Task item – Start at the line below containing "De la arquitectura" and stop at the line containing "worldwide (163, 21)". Repeat every line of that stretch exactly, and nothing outside it.

[Pixel coordinate grounding data]
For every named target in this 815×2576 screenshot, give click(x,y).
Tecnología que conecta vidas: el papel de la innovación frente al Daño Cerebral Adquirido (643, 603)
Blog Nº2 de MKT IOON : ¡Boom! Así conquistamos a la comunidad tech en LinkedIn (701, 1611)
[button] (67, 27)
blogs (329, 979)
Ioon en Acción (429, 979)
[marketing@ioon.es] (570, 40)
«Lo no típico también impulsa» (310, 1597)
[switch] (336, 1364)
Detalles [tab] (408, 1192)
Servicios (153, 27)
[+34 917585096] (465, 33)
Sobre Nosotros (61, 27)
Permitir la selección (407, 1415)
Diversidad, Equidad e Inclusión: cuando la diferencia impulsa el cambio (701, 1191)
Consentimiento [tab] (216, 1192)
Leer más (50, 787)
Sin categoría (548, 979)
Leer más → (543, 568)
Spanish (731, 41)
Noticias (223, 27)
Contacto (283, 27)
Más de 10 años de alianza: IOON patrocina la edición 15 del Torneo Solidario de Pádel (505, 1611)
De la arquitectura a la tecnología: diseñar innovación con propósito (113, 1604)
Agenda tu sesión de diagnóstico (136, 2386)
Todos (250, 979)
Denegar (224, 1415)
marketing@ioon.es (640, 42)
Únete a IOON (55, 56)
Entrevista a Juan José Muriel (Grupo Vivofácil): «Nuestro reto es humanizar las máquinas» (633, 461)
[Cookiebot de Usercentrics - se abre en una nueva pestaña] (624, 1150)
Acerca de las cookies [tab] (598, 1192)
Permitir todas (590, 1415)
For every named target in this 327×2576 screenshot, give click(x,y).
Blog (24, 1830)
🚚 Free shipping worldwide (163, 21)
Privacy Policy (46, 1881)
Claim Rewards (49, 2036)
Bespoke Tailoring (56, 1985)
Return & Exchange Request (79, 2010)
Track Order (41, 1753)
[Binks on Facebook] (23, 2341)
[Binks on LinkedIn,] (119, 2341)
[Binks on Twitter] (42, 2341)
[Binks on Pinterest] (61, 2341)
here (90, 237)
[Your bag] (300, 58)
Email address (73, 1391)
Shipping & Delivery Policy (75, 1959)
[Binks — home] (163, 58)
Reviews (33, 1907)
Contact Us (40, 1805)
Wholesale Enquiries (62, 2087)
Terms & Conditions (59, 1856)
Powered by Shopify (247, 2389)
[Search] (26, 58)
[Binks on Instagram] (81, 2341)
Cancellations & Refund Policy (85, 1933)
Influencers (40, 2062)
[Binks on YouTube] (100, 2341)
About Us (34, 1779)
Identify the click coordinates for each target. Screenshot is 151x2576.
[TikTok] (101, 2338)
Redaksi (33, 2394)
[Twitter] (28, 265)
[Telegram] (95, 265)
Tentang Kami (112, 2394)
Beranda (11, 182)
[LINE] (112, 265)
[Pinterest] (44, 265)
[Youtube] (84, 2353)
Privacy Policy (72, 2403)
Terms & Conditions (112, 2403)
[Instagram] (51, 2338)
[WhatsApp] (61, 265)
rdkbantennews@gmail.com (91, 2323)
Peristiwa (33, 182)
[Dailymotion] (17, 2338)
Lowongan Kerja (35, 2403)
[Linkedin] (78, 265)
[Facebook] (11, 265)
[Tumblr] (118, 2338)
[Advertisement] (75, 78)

Written solution –
De la arquitectura a la tecnología: diseñar innovación con propósito (113, 1604)
Agenda tu sesión de diagnóstico (136, 2386)
Todos (250, 979)
Denegar (224, 1415)
marketing@ioon.es (640, 42)
Únete a IOON (55, 56)
Entrevista a Juan José Muriel (Grupo Vivofácil): «Nuestro reto es humanizar las máquinas» (633, 461)
[Cookiebot de Usercentrics - se abre en una nueva pestaña] (624, 1150)
Acerca de las cookies [tab] (598, 1192)
Permitir todas (590, 1415)
For every named target in this 327×2576 screenshot, give click(x,y).
Blog (24, 1830)
🚚 Free shipping worldwide (163, 21)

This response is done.